Passage to read:
★ ★ ★

This notebook works on a pricing model for airline tickets for an airline on the KEF-LHR route, using data sourced from Skyscanner (21 April 2025).
The methodology draws from Table 1 of the research paper DOI:10.1016/j.jmaa.2019.06.012, Talluri & van Ryzin (2004), and Mumbower et al. (2014).
The exponential demand model is particularly suited for price-sensitive markets, such as leisure travelers, where small price increases lead to significant drops in bookings due to an exponentially distributed willingness to pay.
The model achieves 2 key objectives: - Optimal Price Identification: Finds the price that maximizes revenue, sensitive to market price elasticity. - EMSRb Seat Protection: Allocates seats to higher fare classes to optimize total revenue, using the Expected Marginal Seat Revenue (EMSRb) method.
The final visualization combines the revenue curve, optimal price, and an EMSRb protection table, providing a comprehensive tool for airline revenue management.
library(ggplot2)
library(latex2exp)
library(scales)
library(ggtext)
The model uses real-world pricing data from Skyscanner for an airline KEF-LHR route, collected for 21 April 2025, departing on a particular time. The dataset includes 10 fare classes, reflecting typical airline pricing structures. To estimate demand, we assume conversion rates (probabilities of booking at each price) based on realistic market behavior, informed by Mumbower et al. (2014). These rates decrease as prices increase, capturing the price sensitivity of leisure travelers.
Price sensitivity, denoted \(\alpha\), is estimated using a log-linear regression model, as described in Talluri & van Ryzin (2004). The regression fits the logarithm of conversion rates against prices: \(\log(\text{conversion_rate}) = \text{intercept} - \alpha \cdot \text{prices}\).
The marginal value, \(\Delta v\), accounts for operational costs (e.g., fuel, crew) and no-show adjustments. Following the methodology from DOI:10.1016/j.jmaa.2019.06.012, we calculate: \(\Delta v = \frac{\min(\text{prices}) + \max(\text{prices})}{3}\).
This approximation balances the lowest and highest fares to estimate a per-seat cost baseline.
# Observed prices (Skyscanner, Icelandair KEF-LHR, 21 April 2025)
prices <- c(241, 246, 247, 252, 255, 258, 261, 270, 271, 294)
# Assumed conversion rates (realistic market behavior)

★ ★ ★

Data section:

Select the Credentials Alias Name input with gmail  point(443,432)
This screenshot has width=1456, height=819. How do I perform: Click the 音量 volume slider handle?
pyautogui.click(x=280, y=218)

★ ★ ★

Task list:
1. Answer these questions using the airline pricing notebook, one answer per line, with each answer marked by the letter of its question.
(a) How many fare classes does the dataset include?
(b) Which method does the model use to allocate seats to higher fare classes?
(c) What is the highest price listed among the observed prices?
2. Resume the airline pricing notebook, starting after its final line.

Answers to the exercises:
1.
(a) 10
(b) The Expected Marginal Seat Revenue (EMSRb) method
(c) 294

2.
conversion_rate <- c(0.95, 0.90, 0.88, 0.80, 0.75, 0.70, 0.65, 0.50, 0.48, 0.20)
# Estimate alpha using log-linear regression
log_conversion <- log(conversion_rate)
model <- lm(log_conversion ~ prices)
alpha <- -coef(model)[2]
# Marginal value (Δv)
delta_v <- (min(prices) + max(prices)) / 3
The parameter \(\alpha\) quantifies how sensitive demand is to price changes. A higher \(\alpha\) indicates a steeper decline in booking probability, typical for leisure routes like KEF-LHR. The \(\Delta v\) value ensures revenue calculations reflect net profit per sale, critical for accurate pricing decisions.
The exponential demand model assumes that the probability of a customer willing to pay at least price \(p\) follows: \(Pr(P_t \geq p) = e^{-\alpha p}\).
This model is ideal for markets where demand drops rapidly with price increases, as seen in leisure travel. The expected revenue per seat offered is calculated as: \(\text{Expected Revenue} = Pr(P_t \geq p) \cdot (p - \Delta v)\), where \(p - \Delta v\) is the profit margin per sale.
The optimal price, \(p^*\), maximizes this revenue. By taking the derivative of the revenue function and setting it to zero, we derive: \(p^* = \Delta v + \frac{1}{\alpha}\).
We compute the revenue curve over a price range of 190 to 320 EUR, creating a smooth curve with 500 points. This range covers the observed fares and allows visualization of revenue behavior beyond the data.
p_min <- 190 # Minimum price (EUR)
p_max <- 320 # Maximum price (EUR)
p_points <- 500 # Number of points
# Price range
p <- seq(p_min, p_max, length.out = p_points)
# Probability: Pr(Pt ≥ p) = exp(-αp)
pr_ge_p <- exp(-alpha * p)
# Expected revenue
expected_revenue_total <- pr_ge_p * (p - delta_v)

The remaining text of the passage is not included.